I think the polite rivalry of the grandmothers each Sunday was a source of great enjoyment to our parents. This competition gave them a chance to talk uninterruptedly for a whole morning.
My father, who was a lawyer, a district attorney, and a judge, and my mother, who raised and educated six children on the rather meagre salaries which go with these offices of honor and distinction, never did finish talking. They had been married thirty years when my father died. My mother was left with so many wide interests, so many vivid points of contact with the world, that after a year or so, during the war, she found herself again in service to the city. I think, though, that she is putting by topics in her mind to talk over when they meet.
During these years of growing up I never remember my parents going to church but once. A Baptist preacher, a close friend, had urged them to come to hear a particularly fine sermon he had prepared. During their absence my brother broke his arm and my sister ran a crochet hook in her finger. My parents arrived home from church just after the second doctor left, and they found a very wan little family. That night I urged mother never to go to church again, because we expected her home when we got there, and besides, she did n’t need it anyway. ‘ Grandmother Emerson said so.’
We went a controversial way through school and college. We were forced, because of our intimate acquaintance with both sides of what was then a most debatable question, to be on the other side always.
After a heated argument one group of friends would say: —
‘Well, of course you are sort of Catholic, but you are different,’ meaning to be complimentary.
‘The black Protestant in you has done you no harm,’ would be the final statement in another argument just as heated.
I think I was twelve when I explained at home that people did n’t really talk about religion — ‘they just got mad.’
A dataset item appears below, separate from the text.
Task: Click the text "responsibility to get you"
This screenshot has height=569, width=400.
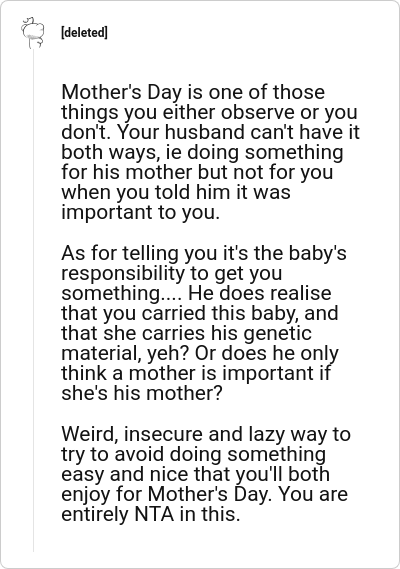Action: [x=171, y=273]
‘’T would save a deal of bitterness if the world recognized that,’ said my father.
So now when I hear a good K. K. K., who was once an A. P. A., and who has never known Father McGill and never had an Irish grandmother, explain the mysterious menace of the Church, I think of Uncle John. Uncle John, the youngest and dearest son of my Grandmother Gordon. Uncle John, an Annapolis man, who gave up a loved career in tireless devotion to an invalid wife. Uncle John, who writes poetry with a mixture of brogue, sentiment, mystery, and religion, but with a lovely lilt to some of it. Uncle John, who says his long Latin prayers with a sort of slow, melodious chant.
And when the Protestant churches are berated as social centres, as places where argument replaces faith, ‘when, by accepting, one could be so content with God,’I think of Aunt Deborah. Aunt Deborah, who sacrificed her own life to be with her mother. Aunt Deborah, who works with little Poles, or Indians, or Mexicans, and wastes no time mourning over their sometimes temporary conversions. Aunt Deborah, who earnestly and devoutly each day addresses God in the somewhat chatty fashion of the Methodist revivalist.
My own religious convictions? Oh, yes. They are the fundamental things I learned from my Irish grandmother on the way to Mass, and which my Methodist grandmother emphasized on the way to Sunday School, and which my parents practised at home: Believe in God, believe in prayer, tell the truth, shame the Devil, and don’t whine.